• Provided text
The core of RL lies in the reward functions – how we provide feedback to the model. I designed a suite of functions, each targeting a specific aspect of good 2048 play:

Format Compliance Rewards:

These reward functions are used to teach the model on how to respond and what format to follow when responding.

  • tag_presence_reward_fn: Gives partial credit (0.25 points each, max 1.0) for simply including each of the four required tags (<think>, </think>, <answer>, </answer>). This encourages the model to remember all parts of the structure.
Click here to expand tag_presence_reward_fn
        def tag_presence_reward_fn(completions: List[str], **kwargs) -> List[float]:
            """
            Gives 0.25 for each required tag present (max 1.0).
            Required tags: <think>, </think>, <answer>, </answer>
            """
            rewards = []
            # Extract the raw response text from the completion structure
            responses = [comp[0]["content"] for comp in completions]
            for response in responses:
                score = 0.0
                # Check for the presence of each required tag
                if "<think>" in response: score += 0.25
                if "</think>" in response: score += 0.25
                if "<answer>" in response: score += 0.25
                if "</answer>" in response: score += 0.25
                rewards.append(score)

• Data extract

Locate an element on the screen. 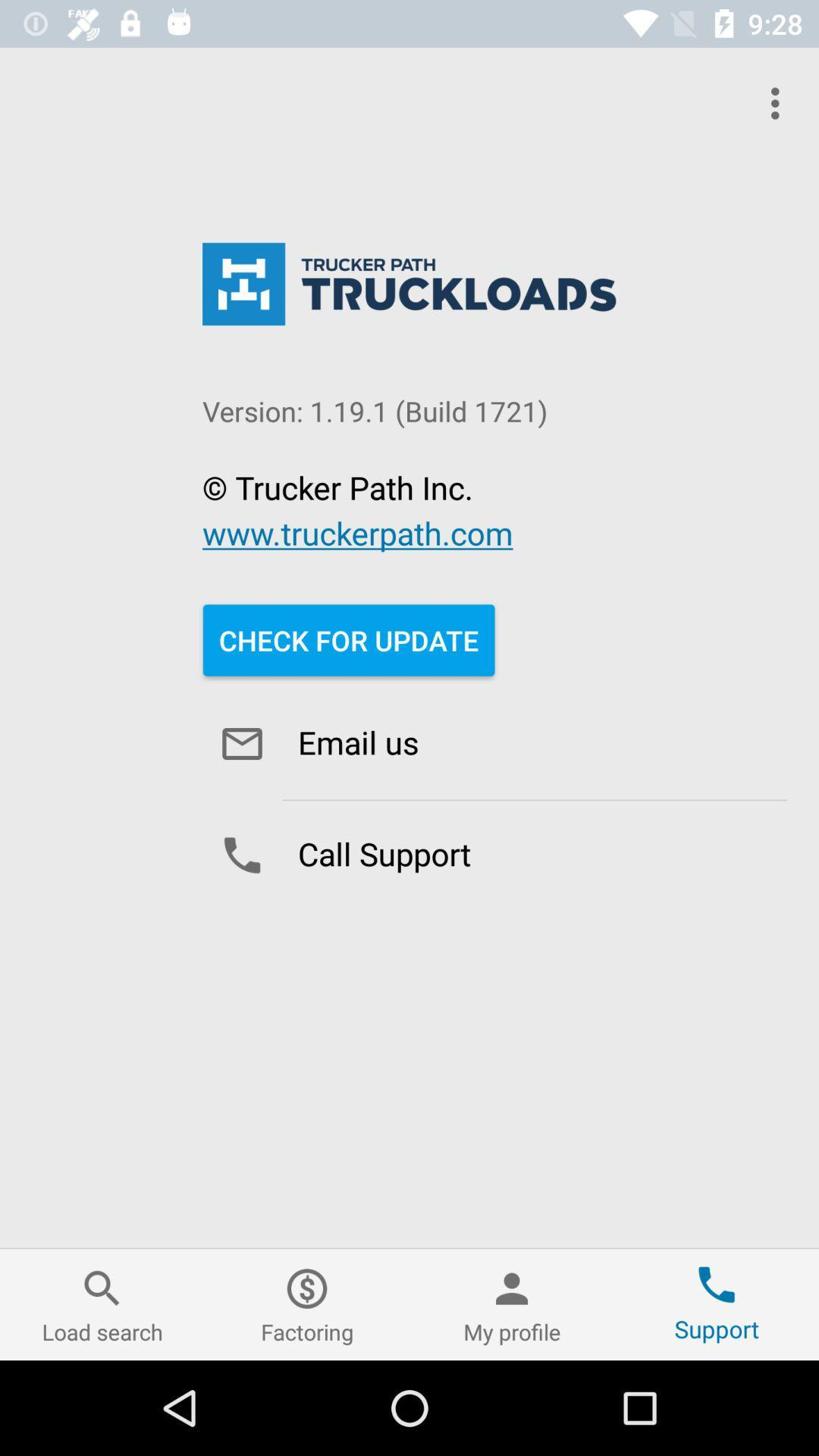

• Directions
**A)** Render this sentence from the excerpt on reward functions in Spanish: "The core of RL lies in the reward functions – how we provide feedback to the model."
**B)** In two sentences, summarize the excerpt on reward functions.
**C)** Go on with the excerpt on reward functions from the point where it stops.
The lines have no connection to the excerpt on reward functions.

• Answers to each task
**A)** El núcleo del RL reside en las funciones de recompensa: cómo le proporcionamos retroalimentación al modelo.

**B)** The author built a suite of reward functions, each aimed at a specific aspect of good 2048 play, including format compliance rewards that teach the model how to respond and what format to use. One of these, tag_presence_reward_fn, gives 0.25 points for each of the four required tags present, up to a maximum of 1.0, so the model learns to include every part of the structure.

**C)**
            return rewards
  • tag_order_reward_fn: Gives a full reward (1.0) only if the tags appear in the correct sequence: <think> block followed by <answer> block. This ensures logical flow.
Click here to expand tag_order_reward_fn
    def tag_order_reward_fn(completions: List[str], **kwargs) -> List[float]:
        """
        Gives 1.0 if tags appear in correct order:
        <think>...</think>...<answer>...</answer>
        """
        # Regex pattern to match the correct sequence of tags with content in between
        # .*? makes the matching non-greedy
        # re.DOTALL allows '.' to match newline characters
        pattern = r"<think>.*?</think>.*?<answer>.*?</answer>"
        responses = [comp[0]["content"] for comp in completions]
        # Return 1.0 if the pattern is found in the response, 0.0 otherwise
        return [1.0 if re.search(pattern, comp, re.DOTALL) else 0.0 for comp in responses]
  • valid_action_reward_fn: The model’s final output within <answer> must be one of the four allowed moves. This involves two steps:
Click here to expand valid_action_reward_fn
        def parse_action(completion: str) -> str:
            """
            Extracts content between <answer> tags, normalizes it,
            and validates against allowed actions.

            Returns: Valid action (lowercase) or empty string if not found/invalid.
            """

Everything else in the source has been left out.